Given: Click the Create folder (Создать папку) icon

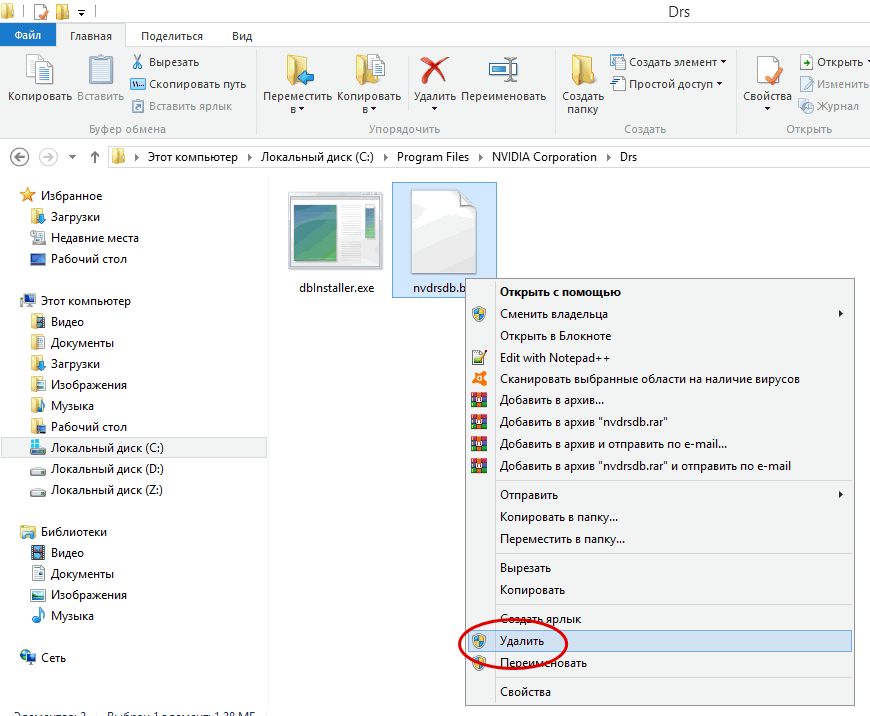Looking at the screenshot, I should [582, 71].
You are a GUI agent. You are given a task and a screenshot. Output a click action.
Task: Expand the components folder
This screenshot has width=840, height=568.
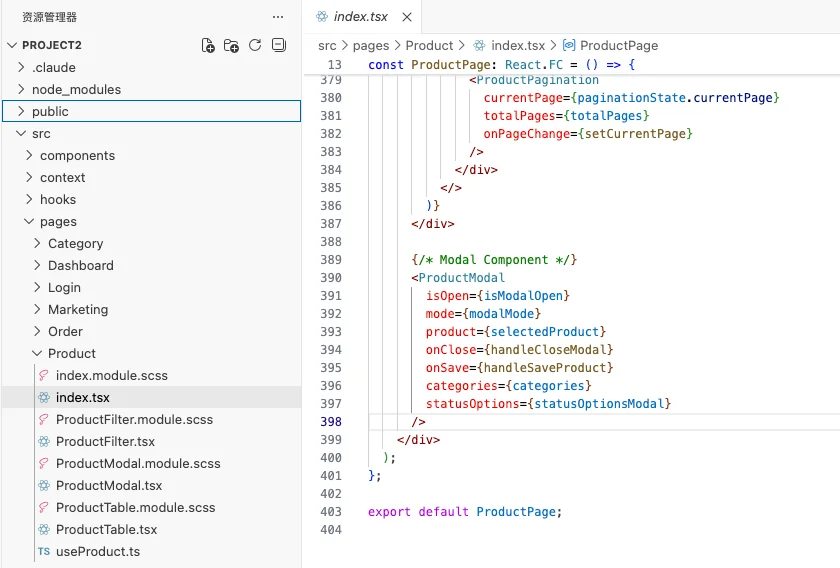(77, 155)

-*-

**Work item**:
Please make an exact copy of the records, leaving out any picture.

**Exercise answer**:
Given: Click the Create folder (Создать папку) icon

Looking at the screenshot, I should [582, 71].
You are a GUI agent. You are given a task and a screenshot. Output a click action.
Task: Expand the components folder
This screenshot has width=840, height=568.
(77, 155)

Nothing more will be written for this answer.